(Saved data entries)
◆ ◆ ◆ ◆
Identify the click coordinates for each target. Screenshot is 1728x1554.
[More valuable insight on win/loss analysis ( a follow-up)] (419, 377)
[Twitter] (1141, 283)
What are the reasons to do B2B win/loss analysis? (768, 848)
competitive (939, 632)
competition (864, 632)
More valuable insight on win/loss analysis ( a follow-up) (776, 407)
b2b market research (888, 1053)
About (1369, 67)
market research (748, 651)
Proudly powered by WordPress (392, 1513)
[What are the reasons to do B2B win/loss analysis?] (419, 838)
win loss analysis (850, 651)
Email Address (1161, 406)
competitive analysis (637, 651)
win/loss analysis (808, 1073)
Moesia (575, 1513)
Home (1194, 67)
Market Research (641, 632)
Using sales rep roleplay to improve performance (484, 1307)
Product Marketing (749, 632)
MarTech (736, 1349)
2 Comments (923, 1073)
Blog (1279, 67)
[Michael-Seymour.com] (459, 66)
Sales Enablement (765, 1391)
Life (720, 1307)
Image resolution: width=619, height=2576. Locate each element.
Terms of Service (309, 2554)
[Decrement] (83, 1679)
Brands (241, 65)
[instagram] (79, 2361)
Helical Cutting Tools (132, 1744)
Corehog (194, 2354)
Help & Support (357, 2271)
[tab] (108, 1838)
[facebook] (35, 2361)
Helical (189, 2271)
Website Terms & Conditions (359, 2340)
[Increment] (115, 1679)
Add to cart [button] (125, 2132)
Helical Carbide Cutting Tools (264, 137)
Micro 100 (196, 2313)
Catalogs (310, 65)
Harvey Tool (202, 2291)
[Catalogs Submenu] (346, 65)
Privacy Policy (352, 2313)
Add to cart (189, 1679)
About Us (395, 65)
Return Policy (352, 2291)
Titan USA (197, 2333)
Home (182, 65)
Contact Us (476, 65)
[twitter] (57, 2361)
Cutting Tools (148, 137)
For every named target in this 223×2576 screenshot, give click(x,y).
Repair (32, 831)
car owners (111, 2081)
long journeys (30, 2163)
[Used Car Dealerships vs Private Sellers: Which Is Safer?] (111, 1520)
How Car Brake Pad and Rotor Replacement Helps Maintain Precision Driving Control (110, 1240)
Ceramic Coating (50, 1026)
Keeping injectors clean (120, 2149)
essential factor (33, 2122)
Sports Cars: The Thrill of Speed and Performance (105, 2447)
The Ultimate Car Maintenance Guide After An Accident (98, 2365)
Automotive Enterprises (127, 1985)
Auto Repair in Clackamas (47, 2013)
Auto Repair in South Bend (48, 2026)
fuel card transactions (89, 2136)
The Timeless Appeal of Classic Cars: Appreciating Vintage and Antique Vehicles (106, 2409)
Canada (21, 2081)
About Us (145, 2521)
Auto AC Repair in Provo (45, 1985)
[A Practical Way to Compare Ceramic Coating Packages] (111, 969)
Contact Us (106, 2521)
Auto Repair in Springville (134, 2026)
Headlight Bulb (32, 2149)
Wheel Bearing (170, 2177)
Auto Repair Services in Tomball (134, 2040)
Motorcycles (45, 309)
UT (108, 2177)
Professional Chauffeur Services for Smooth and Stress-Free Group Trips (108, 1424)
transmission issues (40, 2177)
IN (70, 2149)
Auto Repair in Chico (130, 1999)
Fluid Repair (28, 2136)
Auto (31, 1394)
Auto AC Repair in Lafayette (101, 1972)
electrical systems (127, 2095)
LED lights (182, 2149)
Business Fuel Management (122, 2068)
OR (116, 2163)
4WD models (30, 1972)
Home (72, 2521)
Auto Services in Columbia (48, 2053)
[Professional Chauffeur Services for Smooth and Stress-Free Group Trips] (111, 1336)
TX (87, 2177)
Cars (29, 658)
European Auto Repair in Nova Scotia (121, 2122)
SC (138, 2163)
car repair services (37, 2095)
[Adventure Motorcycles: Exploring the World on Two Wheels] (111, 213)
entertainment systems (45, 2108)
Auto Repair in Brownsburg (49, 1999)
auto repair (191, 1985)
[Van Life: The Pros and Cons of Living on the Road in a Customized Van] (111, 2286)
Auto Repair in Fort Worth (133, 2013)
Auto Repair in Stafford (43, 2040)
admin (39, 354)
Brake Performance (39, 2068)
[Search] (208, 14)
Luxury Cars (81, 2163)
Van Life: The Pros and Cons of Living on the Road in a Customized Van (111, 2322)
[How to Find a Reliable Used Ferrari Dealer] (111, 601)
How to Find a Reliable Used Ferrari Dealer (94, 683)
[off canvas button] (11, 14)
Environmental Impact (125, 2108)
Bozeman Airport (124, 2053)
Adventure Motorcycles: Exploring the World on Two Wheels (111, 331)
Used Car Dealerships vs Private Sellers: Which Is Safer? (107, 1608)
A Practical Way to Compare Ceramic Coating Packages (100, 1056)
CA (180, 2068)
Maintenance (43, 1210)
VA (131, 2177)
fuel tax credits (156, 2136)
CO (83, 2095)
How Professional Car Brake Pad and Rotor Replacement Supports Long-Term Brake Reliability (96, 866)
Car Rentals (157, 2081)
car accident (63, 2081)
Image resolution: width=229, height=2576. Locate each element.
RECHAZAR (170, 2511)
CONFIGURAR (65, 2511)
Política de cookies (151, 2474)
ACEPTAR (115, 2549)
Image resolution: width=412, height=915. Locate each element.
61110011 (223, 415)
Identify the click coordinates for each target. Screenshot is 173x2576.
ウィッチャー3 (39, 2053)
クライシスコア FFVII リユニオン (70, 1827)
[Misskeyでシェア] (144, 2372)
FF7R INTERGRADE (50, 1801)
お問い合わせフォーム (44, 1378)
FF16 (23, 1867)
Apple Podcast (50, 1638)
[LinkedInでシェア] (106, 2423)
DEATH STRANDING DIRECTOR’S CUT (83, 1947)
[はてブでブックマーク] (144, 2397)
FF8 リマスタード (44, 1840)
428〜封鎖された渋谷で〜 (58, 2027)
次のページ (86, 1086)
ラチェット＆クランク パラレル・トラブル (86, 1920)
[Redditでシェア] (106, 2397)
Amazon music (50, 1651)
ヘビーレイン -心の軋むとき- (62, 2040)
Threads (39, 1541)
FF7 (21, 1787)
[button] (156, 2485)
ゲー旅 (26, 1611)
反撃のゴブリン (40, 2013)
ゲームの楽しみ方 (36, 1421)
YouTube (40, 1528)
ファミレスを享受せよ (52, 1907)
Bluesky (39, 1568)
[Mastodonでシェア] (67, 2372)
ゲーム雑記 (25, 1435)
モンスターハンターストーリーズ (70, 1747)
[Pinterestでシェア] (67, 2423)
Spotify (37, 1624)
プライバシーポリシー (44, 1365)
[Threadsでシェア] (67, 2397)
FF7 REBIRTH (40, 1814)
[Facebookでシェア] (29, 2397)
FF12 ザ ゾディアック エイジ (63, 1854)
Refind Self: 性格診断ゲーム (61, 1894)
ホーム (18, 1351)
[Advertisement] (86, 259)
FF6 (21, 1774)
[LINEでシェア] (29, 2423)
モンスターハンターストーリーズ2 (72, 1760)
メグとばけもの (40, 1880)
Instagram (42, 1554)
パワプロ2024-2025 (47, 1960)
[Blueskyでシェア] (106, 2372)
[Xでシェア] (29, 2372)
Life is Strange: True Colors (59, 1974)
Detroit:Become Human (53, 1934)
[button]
◆ ◆ ◆ ◆
What is needed:
Return every line above where "follow" appears.

Your solution:
[More valuable insight on win/loss analysis ( a follow-up)] (419, 377)
More valuable insight on win/loss analysis ( a follow-up) (776, 407)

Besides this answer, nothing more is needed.